AIP Document Intelligence

Beta

AIP Document Intelligence is in the beta phase of development and may not be available on your enrollment. Functionality may change during active development. To enable AIP Document Intelligence, navigate to Application access in Control Panel.

AIP Document Intelligence is Foundry's entry point for all document extraction workflows. You can use AIP Document Intelligence to open a media set of enterprise documents, quickly execute different state-of-the-art document extraction strategies, and retrieve evaluation results of the quality, speed, and token cost of such strategies. With a single click, you can then deploy the configured extraction strategy as a Python transform to a batch pipeline over a media set.

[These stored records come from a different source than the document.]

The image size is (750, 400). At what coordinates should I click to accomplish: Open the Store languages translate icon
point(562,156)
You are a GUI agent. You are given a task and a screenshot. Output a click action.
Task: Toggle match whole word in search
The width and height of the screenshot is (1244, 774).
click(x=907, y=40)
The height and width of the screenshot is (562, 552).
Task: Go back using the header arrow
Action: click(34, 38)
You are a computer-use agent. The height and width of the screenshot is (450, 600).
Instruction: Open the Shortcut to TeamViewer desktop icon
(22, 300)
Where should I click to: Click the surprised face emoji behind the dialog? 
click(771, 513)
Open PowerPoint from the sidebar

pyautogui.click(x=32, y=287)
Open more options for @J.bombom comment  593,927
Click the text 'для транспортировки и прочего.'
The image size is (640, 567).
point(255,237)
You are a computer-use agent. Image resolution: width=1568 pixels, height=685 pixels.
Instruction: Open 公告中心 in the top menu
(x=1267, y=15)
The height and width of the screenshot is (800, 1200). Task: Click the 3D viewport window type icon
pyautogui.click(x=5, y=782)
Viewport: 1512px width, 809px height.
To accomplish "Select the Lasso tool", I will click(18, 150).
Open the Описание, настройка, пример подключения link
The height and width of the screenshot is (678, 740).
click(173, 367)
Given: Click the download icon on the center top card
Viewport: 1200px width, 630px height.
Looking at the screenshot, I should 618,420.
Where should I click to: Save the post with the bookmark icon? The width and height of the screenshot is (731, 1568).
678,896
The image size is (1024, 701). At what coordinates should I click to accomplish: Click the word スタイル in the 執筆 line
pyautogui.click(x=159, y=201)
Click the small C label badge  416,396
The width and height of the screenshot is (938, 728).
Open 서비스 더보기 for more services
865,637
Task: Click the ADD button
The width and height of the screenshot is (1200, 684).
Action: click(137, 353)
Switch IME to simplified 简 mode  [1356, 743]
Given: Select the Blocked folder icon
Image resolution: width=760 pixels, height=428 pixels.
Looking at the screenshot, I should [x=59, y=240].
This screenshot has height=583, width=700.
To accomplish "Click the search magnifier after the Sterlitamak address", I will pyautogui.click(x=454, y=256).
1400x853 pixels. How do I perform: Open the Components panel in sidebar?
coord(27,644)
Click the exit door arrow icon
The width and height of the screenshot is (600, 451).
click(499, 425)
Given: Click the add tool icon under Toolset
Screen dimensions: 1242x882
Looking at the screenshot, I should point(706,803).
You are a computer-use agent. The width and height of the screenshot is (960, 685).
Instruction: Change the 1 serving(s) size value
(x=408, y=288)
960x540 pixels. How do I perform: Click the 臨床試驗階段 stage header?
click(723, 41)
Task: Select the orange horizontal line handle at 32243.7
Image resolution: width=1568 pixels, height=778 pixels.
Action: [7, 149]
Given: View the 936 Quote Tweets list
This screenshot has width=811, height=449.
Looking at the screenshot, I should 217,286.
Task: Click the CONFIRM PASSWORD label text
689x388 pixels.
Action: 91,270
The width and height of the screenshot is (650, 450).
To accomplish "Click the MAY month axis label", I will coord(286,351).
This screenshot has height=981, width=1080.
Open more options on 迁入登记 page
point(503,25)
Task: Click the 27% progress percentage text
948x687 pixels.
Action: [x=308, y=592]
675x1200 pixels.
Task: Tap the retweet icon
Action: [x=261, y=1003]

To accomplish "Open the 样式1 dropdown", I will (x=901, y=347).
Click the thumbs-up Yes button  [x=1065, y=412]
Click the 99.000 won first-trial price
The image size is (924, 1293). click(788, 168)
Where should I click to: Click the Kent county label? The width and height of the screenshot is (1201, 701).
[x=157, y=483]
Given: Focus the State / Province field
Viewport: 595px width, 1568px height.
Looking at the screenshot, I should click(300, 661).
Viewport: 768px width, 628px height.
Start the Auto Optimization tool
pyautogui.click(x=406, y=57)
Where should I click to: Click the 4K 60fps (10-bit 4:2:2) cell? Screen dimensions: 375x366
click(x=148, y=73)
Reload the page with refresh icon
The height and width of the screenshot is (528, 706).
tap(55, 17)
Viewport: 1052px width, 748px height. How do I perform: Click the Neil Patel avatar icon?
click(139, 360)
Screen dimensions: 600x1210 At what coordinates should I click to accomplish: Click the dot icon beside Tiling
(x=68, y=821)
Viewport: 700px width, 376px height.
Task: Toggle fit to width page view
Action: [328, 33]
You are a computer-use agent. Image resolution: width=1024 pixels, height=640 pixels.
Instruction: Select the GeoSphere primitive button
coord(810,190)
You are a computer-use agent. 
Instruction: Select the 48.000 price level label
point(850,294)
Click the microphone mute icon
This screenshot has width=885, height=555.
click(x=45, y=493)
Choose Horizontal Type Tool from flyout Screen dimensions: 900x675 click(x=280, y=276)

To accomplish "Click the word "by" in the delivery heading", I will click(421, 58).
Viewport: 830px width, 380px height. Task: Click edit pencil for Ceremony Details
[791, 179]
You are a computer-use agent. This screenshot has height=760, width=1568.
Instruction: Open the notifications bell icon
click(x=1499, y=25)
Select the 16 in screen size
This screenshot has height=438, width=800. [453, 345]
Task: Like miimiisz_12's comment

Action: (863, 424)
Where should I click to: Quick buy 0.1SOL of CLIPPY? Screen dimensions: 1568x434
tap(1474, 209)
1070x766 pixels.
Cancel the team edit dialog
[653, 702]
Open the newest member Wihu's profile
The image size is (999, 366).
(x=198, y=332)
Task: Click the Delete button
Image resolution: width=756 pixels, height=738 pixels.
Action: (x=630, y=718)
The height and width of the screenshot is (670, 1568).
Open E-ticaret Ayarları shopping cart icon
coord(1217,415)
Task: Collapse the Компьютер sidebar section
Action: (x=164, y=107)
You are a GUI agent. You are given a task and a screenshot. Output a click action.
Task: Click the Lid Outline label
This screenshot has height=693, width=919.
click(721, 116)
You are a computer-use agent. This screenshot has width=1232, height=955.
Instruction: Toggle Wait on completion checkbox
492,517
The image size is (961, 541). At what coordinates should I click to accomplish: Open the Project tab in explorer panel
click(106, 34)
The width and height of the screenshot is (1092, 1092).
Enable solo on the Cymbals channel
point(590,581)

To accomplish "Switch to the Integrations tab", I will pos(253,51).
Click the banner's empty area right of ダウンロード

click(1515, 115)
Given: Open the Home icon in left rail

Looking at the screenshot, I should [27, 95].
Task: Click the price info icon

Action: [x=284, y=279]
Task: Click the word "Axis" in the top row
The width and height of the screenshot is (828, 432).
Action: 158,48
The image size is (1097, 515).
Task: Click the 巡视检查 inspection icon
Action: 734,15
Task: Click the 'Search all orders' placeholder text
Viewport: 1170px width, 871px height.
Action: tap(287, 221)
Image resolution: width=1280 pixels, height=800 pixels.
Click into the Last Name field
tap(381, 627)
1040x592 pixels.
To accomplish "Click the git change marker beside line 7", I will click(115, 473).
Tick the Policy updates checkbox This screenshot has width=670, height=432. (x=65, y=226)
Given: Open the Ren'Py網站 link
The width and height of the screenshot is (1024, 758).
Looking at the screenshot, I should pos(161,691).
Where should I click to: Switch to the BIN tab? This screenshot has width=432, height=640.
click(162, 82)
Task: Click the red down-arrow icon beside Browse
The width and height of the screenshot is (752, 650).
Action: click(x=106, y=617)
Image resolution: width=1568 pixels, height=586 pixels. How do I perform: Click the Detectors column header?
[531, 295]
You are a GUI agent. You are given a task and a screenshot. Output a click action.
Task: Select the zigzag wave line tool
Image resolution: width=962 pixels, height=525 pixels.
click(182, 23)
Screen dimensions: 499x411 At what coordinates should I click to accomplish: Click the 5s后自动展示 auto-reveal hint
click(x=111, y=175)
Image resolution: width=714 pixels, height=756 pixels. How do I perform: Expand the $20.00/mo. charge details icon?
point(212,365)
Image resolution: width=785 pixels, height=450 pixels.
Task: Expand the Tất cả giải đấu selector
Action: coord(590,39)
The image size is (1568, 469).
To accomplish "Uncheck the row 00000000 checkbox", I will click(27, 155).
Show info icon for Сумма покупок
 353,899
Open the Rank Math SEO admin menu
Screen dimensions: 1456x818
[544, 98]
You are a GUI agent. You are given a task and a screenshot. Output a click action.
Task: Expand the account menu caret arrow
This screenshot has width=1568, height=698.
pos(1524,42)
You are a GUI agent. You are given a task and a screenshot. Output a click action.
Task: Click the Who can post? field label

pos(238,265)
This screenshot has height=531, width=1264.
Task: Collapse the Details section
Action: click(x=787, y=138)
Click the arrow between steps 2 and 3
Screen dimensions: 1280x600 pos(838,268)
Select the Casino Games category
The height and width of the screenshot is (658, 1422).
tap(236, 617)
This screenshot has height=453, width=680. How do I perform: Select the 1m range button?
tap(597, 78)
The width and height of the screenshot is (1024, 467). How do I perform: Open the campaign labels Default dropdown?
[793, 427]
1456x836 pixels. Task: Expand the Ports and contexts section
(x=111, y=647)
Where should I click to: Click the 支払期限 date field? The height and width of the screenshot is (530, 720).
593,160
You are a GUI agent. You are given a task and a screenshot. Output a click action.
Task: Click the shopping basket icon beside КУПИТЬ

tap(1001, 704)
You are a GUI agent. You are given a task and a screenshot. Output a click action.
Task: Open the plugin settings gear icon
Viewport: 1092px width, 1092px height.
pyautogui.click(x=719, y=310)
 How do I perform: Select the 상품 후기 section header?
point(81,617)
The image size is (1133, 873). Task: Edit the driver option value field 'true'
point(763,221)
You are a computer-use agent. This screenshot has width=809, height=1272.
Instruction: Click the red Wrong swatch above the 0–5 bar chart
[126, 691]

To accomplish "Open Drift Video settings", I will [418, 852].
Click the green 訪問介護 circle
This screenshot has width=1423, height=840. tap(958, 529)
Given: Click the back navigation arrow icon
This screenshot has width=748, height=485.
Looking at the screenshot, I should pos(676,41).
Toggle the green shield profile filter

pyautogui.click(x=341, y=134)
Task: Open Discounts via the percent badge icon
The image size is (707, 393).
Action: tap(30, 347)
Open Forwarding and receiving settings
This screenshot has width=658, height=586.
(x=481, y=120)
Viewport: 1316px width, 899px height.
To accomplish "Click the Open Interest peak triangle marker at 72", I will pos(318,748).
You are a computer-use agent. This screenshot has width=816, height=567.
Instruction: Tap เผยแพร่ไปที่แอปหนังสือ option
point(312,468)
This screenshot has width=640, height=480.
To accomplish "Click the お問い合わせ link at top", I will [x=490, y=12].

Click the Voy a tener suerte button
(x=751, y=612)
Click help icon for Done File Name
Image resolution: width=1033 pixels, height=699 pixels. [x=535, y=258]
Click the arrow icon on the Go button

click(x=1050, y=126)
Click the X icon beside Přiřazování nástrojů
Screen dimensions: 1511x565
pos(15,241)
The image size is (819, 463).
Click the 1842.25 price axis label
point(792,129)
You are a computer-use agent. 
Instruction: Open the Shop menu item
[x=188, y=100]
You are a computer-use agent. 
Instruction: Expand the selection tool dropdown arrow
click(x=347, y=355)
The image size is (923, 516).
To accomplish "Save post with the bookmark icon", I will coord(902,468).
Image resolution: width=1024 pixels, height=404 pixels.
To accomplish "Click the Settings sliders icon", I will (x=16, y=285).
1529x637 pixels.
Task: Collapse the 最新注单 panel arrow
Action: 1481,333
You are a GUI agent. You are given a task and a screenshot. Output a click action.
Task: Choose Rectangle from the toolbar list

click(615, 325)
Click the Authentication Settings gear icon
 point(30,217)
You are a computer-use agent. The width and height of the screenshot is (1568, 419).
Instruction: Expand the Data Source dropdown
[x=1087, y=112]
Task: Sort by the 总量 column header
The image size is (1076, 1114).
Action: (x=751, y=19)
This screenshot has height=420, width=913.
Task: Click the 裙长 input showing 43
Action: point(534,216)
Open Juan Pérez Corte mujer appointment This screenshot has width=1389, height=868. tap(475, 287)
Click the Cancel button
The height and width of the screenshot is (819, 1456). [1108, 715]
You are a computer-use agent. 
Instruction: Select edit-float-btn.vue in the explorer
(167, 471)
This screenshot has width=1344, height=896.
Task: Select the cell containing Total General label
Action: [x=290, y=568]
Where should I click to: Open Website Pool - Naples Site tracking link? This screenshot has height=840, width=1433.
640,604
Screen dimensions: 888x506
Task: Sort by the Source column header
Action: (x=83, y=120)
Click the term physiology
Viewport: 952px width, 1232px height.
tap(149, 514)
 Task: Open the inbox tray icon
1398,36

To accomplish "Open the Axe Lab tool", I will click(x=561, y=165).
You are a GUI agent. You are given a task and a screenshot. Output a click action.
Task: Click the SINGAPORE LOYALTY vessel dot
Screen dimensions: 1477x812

An example PDF document from a media set previewed in AIP Document Intelligence.

Features

AIP Document Intelligence features several extraction capabilities alongside a simplified interface for efficient walk-up use:

An example of document extracting in Document Intelligence, using bounding boxes to highlight distinct areas of extraction.

  • Intuitive user interface: Easily search for and select Foundry media sets to process with a variety of extraction strategies.
  • Quick confirmation loop: Results of an executed strategy are easy to confirm using the Markdown output mapped to bounding boxes on the original PDF.
  • Traditional extractions: Leverage preexisting strategies to extract Markdown from the document:
    • Raw text: Extracts text by reading document metadata. Only available for electronically generated PDFs.
    • OCR: Uses traditional OCR (Optical Character Recognition) to extract text without preserving layout information.
    • Layout-aware OCR: Uses advanced OCR with bounding boxes to preserve document layout and structure.
  • Generative AI extractions: Execute vision language model (VLM) strategies with prompts that are fine-tuned to extract Markdown. The default prompts are tuned to yield best performance in our internal evaluation set. You can also modify the prompts with custom logic through the configuration interface.
  • Preprocessing with VLM extractions: For more complex use cases, you can combine document preprocessing with traditional methods, such as layout-aware OCR. Then, you can pass the results of the preprocessing to a VLM for better performance. Learn more about document preprocessing.
  • Execution metrics: Observe rubric metrics for extraction quality, execution time, and input/output token consumption.
  • Evaluations: Using the VLM as a judge, extraction results are scored on a variety of factors that may be included in the document, including the quality of lists, tables, and code blocks. The evaluation strategy is tuned to match evaluation results against ground truth in our internal evaluation set. Learn more about extraction evalutions.
  • Deployment: After confirming an ideal extraction strategy, easily deploy the strategy into a Python transforms repository with a single click. The transforms will be configured with the exact extraction strategy, including model selection and any prompt modifications. Learn more about extraction strategy deployment.

Getting started

AIP Document Intelligence follows a testing workflow where users import a media set, select a configuration, and iterate on their strategy by observing results and evaluations until satisfaction before deploying. Follow the steps below to get started:

A diagram of the standard workflow when using AIP Document Intelligence.

  1. Upload a media set: From the application landing page, choose to select a media set from your available files, or upload a new media set.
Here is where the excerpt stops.